I always want to export my projects before compressing or transferring them, because I want to be sure there are no problems with the export. So, I always use Share > Master File. However, because I do this so much, I also don’t want to waste any time, so I tend to use the keyboard shortcut for this process: Command+E.
However, last week, in my newsletter, I wrote that the Command+E export shortcut had disappeared! Gasp!
As you can see, here in this screen shot, there is no shortcut for Share > Master File. So, I went to create one using the Commands menu. Except….
There is no way to create export keyboard shortcuts in the Command menu, because none of the Share menus are available.
This was a scandal!! No sooner had I published this astonishing fact, when several (OK, dozens) of readers wrote in to say that Apple moved this shortcut out of the Command menu and into Preferences. There was no scandal, just a new location.
In other words, I was not paying proper attention.
The Final Cut Pro > Preferences > Destinations pane now allows you to determine which export options appear in the Share menu, and to easily assign a keyboard shortcut to the default output option.

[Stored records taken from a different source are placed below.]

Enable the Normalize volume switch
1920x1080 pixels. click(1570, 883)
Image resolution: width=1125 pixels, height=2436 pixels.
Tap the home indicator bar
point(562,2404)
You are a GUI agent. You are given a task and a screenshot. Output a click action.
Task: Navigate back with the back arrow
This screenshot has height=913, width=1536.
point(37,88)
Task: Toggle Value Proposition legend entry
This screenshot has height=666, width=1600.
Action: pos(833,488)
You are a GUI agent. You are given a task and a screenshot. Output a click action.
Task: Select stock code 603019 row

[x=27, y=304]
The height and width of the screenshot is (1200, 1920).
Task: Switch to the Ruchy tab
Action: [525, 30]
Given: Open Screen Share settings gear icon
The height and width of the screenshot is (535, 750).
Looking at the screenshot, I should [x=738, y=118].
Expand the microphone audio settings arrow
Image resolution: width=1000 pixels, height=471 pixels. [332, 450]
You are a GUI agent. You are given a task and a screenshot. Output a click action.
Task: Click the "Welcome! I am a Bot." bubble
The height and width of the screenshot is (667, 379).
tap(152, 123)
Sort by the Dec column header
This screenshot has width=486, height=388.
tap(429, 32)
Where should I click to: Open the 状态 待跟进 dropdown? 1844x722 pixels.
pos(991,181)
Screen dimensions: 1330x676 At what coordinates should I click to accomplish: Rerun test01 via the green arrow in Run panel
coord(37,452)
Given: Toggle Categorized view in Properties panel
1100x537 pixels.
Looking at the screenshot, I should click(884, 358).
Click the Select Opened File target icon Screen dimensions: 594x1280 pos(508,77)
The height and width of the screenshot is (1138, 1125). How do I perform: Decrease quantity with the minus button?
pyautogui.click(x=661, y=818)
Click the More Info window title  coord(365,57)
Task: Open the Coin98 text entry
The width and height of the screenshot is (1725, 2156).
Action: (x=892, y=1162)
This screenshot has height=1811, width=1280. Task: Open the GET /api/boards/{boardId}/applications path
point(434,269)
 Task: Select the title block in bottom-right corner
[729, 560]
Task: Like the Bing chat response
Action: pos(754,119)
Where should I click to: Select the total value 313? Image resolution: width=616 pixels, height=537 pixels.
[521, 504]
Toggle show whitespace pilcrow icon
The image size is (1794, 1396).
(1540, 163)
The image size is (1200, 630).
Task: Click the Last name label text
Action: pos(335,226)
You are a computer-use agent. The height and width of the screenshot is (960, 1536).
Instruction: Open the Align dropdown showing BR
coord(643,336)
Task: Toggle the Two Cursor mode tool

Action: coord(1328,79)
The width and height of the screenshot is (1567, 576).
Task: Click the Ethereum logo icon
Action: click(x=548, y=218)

My recommendation, when exporting projects from Final Cut Pro X, is to always export a Master File. This is the highest quality and fastest export from FCP.
When you select Master File (or any other option from the list on the left), you are able to configure your default export settings on the right. My recommendation is to export using ProRes 422 (a good balance between high quality and smaller file size).
This screen shot above shows my default export settings.
NOTE: I am getting a LOT of reports of “bad frame” errors preventing exports when trying to burn DVDs or export to Vimeo. My recommendation is to export a Master File first, then compress/process/burn the file as a separate step, using different software.
SET THE DEFAULT KEYBOARD SHORTCUT
It is in this Preferences pane that you set the export keyboard shortcut. It can be to any of the options listed on the left, as these are the destinations that appear in the File > Share menu.
NOTE: The list on the right are potential destinations. To add a destination to the list on the left, simply drag the icon from the right to the left. You can change the stacking order by dragging up or down. You can configure the default export settings for any destination by selecting it on the left, and adjusting the settings on the right.
To create the Command+E keyboard shortcut, simply right-click the destination you want to use for the shortcut – in my case, that would be Master File – and select “Make Default.”
When the shortcut has been applied to a destination, Final Cut displays the words “(default)” after the destination.
To prove this for yourself, select File > Share > Master File and notice that the Command+E shortcut now appears where it belongs.
Thanks to everyone that wrote in pointing out this change. The next time my Command+E goes missing, I will know where to look!
141 Responses to FCP X: Export Master File← Older Comments
In your Final Cut Pro 10.4 Workflow and Editing videos (section 13), you mentioned that your recommended way is creating a Master File before distributing it to the web (I totally agree with it).
However, you also mentioned that unlike sharing to web directly, once you’ve created this master file you still need to compress it for final distribution as a separate step. My question is what third party software do you use to compress your videos and share it to the web?
It depends upon what format of compressed files I’m creating. For example, for H.264, I’ll use ffWorks, for MP4, Adobe Media Encoder and for HTTP Live Streaming, I’ll use Compressor. There’s no one tool that I use for everything.
Thank you for your reply! I need it mostly for the web (YouTube).
I have toast. I would like to burn to a blu-ray disc. Is it better to export a master file and burn to a blu-ray disc for better quality?
There is an intermediate step. After you export the master file, you need to compress it into a format that can be burned to Blu-ray.
If Toast supports that compression, use it. Otherwise, you’ll need to create the compressed elements using Adobe Media Encoder, Apple Compressor or Handbrake.
Really useful Larry – thanks
have you posted anything on workflow from FCPX to files for stock agencies such as Pond5? Could be really useful for many of us.
Good idea – I’ll write something for next week’s newsletter.
The advice in this tutorial is brilliant and still 100% relevant – it also produces the best results. If you export directly from FCP to Compressor it takes sooooo much longer.